I have disputed this, just on the general principle that we’re making critical commentary. All that’s happened is the video has been demonetized, but since I only make a tiny pittance off these videos, I’m not worried about it. It’s still silly that these people are worried about criticism of this nature.

Comments

  1. birgerjohansson says

    If they are going to try to block all criticism anyway, I might as well go out in a blaze of glory.
    .
    Look out for the Youtube video where I explain that Ken Ham “- that notorious libertine that got chased out of Australia because of his disgusting sexual habits”- is actually the Antichrist, as is obvious if you do a bit of numerology and astrology.

  2. gijoel says

    @2 He left Australia because he couldn’t explain why god invented the Platypus. Merely mentioning marsupials gives him PTSD flashbacks.
    Also he’d be mocked vigorously and loudly for his stupid theme park. I can’t even imagine him getting even a penny from an Australia LGA (city councils and shires).

  3. says

    Look out for the Youtube video where I explain that Ken Ham “- that notorious libertine that got chased out of Australia because of his disgusting sexual habits”- is actually the Antichrist, as is obvious if you do a bit of numerology and astrology.

    <TongueInCheek> But it would be improper for me to rely on astrology. I’m not Nancy Reagan (of course, that’s a good thing). </TongueInCheek>

  4. beholder says

    @1

    This $23 million YouTube music royalties heist is a huge reminder that online copyright is deeply flawed

    Copyright in general is a deeply flawed. America should have gotten rid of the institution entirely when we ratified the first amendment.

  5. Jim Balter says

    Copyright and patent law is deeply flawed, but the “institution” as it is laid out in the Constitution is not:

    “The Congress shall have Power To … promote the Progress of Science and useful Arts, by securing for limited Times to Authors and Inventors the exclusive Right to their respective Writings and Discoveries”

  6. whheydt says

    Much of the problem with copyright law–mainly the ever extending term–can be laid at the feet of one specific corporation. Said corporation greatly desires to retain control over the original work of its founder, which was done in 1928. Much harm could be avoided by restricting corporations from owning copyrights.

  7. mcfrank0 says

    I suspected as much. I spent all yesterday trying to watch the video, and basically got nothing more than the circular wait icon after clicking on the thumbnail until late last night.

  8. khms says

    Much of the problem with copyright law–mainly the ever extending term–can be laid at the feet of one specific corporation.
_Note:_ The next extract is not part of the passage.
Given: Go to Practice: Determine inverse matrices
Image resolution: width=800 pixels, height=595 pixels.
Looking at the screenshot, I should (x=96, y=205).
    As far as I can tell, the runtime of corporate copyright in the US currently matches that of Germany, which is one of the founding members of the Berne convention. In other words, when the US joined the convention, they started with (I believe) the minimal runtime allowed by the convention, and have now reached what is (again, I believe) the usual amount.

    Now, should it expand again from there …

  9. says

    The final note on that message was “The video cannot be monetized. Ad revenue paid to copyright owner.”
    Does this mean despite all your work the grifting Hamster gets all the money?

  10. whheydt says

    Re: khms @ #11…
    Copyright in the US, long a go, was 28 years, renewable for an additional 28 years. Eventually, it was life of author + 70 years (which it still is for creators of copyrighted material…which means that the copyright on my late wife’s works runs out in 2092, unless the law changes). For corporations, it is now 95 years. Since the critical item for which endless copyright is sought was created in 1928, I expect a mad scramble to extend it next year.

    What I would like to see would be an alternative that would allow for permanent copyright, but it would have to be held by a third party (and make that third party a not for profit charitable organization) with licensing fees equal for anyone who wants one. That way, the corporation that wants exclusive rights would have to license the material for a high enough fee to scare everyone else off. Which would work until someone with even deeper pockets comes along and outbids them.